● **Task brief**: Return the entries below in their exact form, leaving the pictures out.

● **Records provided**:
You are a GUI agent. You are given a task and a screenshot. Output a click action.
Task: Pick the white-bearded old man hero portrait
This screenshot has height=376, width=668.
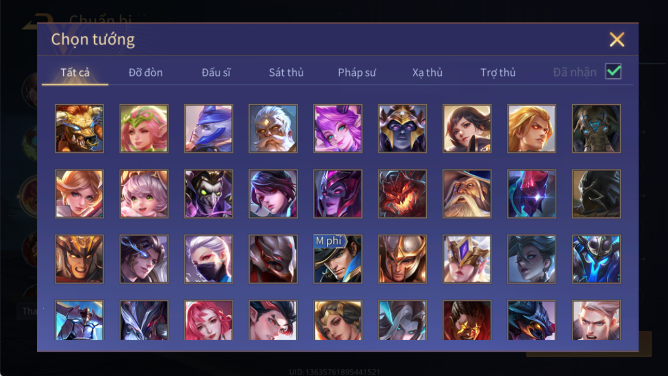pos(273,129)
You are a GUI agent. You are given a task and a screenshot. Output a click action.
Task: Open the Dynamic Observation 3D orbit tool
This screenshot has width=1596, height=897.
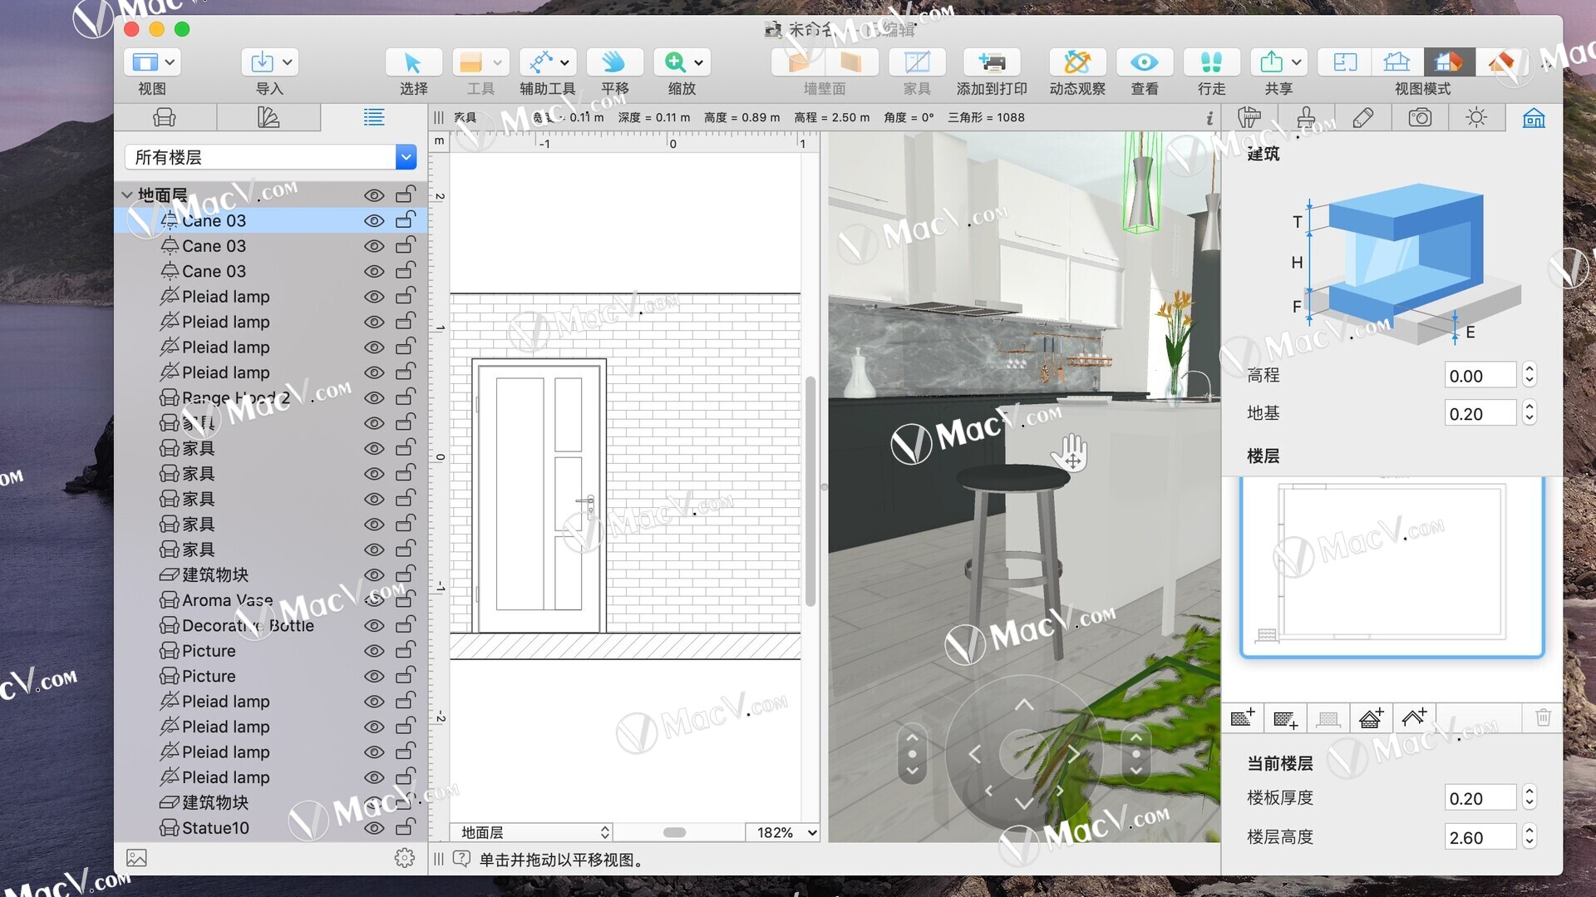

● **Task output**:
You are a GUI agent. You are given a task and a screenshot. Output a click action.
Task: Pick the white-bearded old man hero portrait
This screenshot has height=376, width=668.
pos(273,129)
You are a GUI agent. You are given a task and a screenshot. Output a click action.
Task: Open the Dynamic Observation 3D orbit tool
This screenshot has width=1596, height=897.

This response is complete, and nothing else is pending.